So far, I have dealt with this from the Treasury viewpoint, which is that all of its estimates were insufficient for the amount of borrowing that came about, and, therefore, it has now changed the basis. May I now look at it from the local authority's viewpoint, because we also have a duty to do this. We lay duties upon the local authorities and it is because of them that they have had vastly increased capital expenditure.

If one looks at the 91st annual Report of the Public Works Loan Board, which was published this year, one sees that the total debt of local authorities outstanding nine years ago, 1956–57, was £5,252 million. This year it is almost double, about £10,500 million. This is because we have laid upon local authorities certain duties, and we must also see that they have the loan resources available to meet those duties.

Let us look at it from the local authority's point of view. Historically, they borrow short because of necessity, because it is wiser to borrow short rather than long when interest rates are higher, because one hopes that one day they will come down. Their capital expenditure was rising fast. They had before them a plan in the White Paper of 20 per cent. one year, 30 per cent. the next, 40 per cent. the year after that, and so on. They got their 30 per cent. increase in quota on time.

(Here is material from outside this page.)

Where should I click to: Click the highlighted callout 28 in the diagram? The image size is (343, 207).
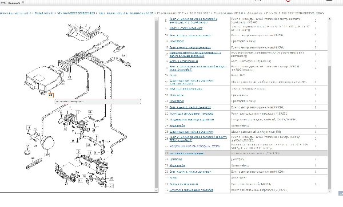point(51,95)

As I have said, this led to an enormous rise in borrowing but their commitments were far greater. So, the treasurers adapted themselves by doing more one to three year borrowing. Last year, when the ordinary one-year bonds were forbidden to rank for quota, there came into operation rather more borrowings of just over one year in length. We anticipated this in the debate we had on this last year. I referred to it at column 791 of the OFFICIAL REPORT for 13th May, 1966.

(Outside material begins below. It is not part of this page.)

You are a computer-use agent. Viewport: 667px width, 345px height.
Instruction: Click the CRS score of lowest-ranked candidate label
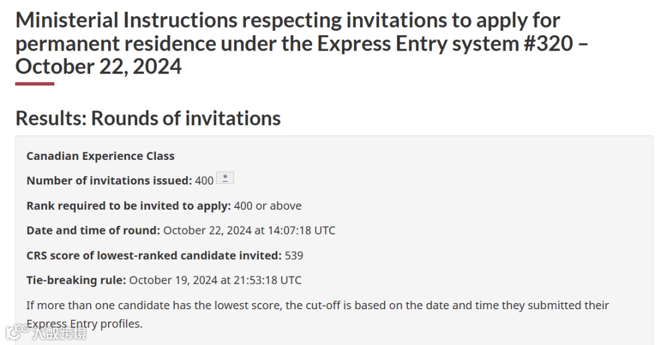coord(154,256)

Local authorities were entitled to expect that borrowings which were of slightly less than one year would still rank this year for quota, and that the whole basis of quota would not be changed. What the Financial Secretary is doing is stopping all renewals of loans from ranking for quota at all. There will be many local authorities who have loans maturing this year and who are expecting that they will rank for quota. They are loans which have never before ranked for quota, and they will not now be able to draw on the Public Works Loan Board in respect of them. From this point of view it is a very considerable change.

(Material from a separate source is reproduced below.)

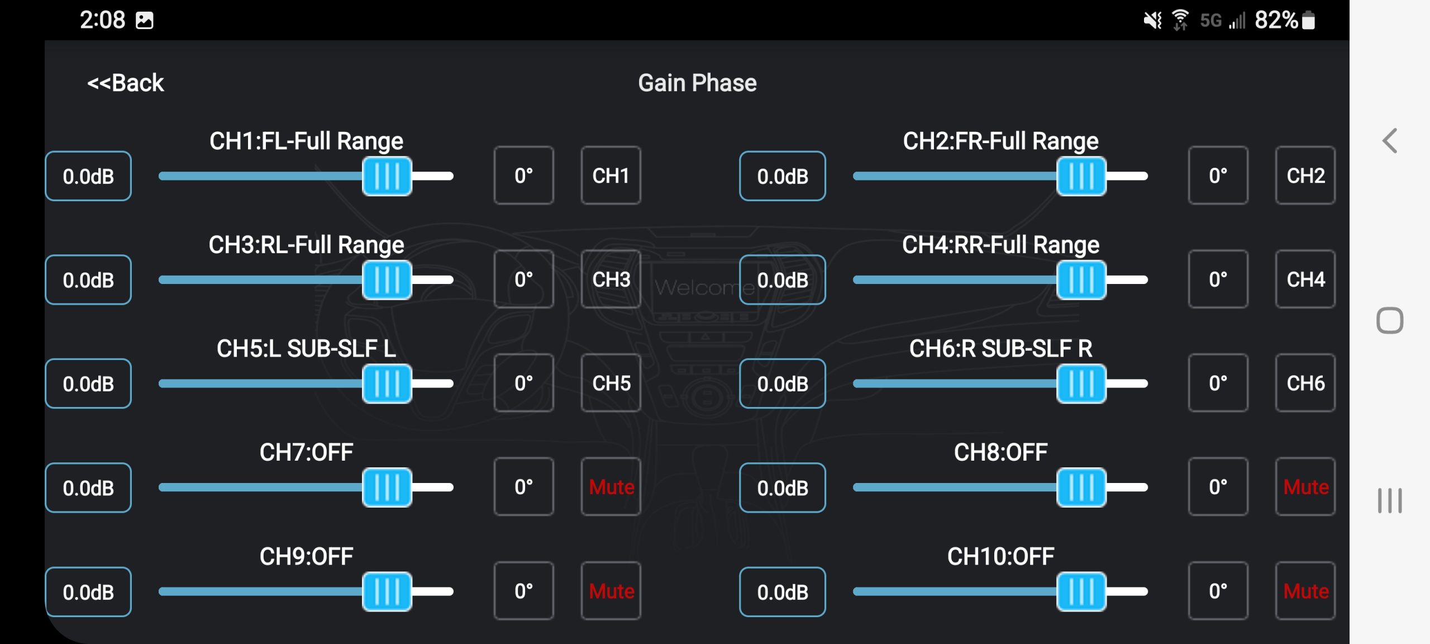
Task: Tap the battery icon in status bar
Action: tap(1308, 20)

They have also been asked, to rephase their loans by the statement of 27th July last year. Undoubtedly this will have caused local authorities a great deal of concern and worry. They are entitled to feel a little aggrieved and bewildered at the suddenness of the change. I know that they were consulted, but it seems that the consultations were short, and perhaps rather cursory.

When we were looking at this from the Treasury point of view, I mentioned that I thought it was reasonable that a proportion of capital expenditure was probably more calculable than a proportion of long term borrowing. I still think that there will be a certain amount of guess-work in this, because quite a number of local authorities have hitherto dealt with capital expenditure by way of revenue income in their revenue account.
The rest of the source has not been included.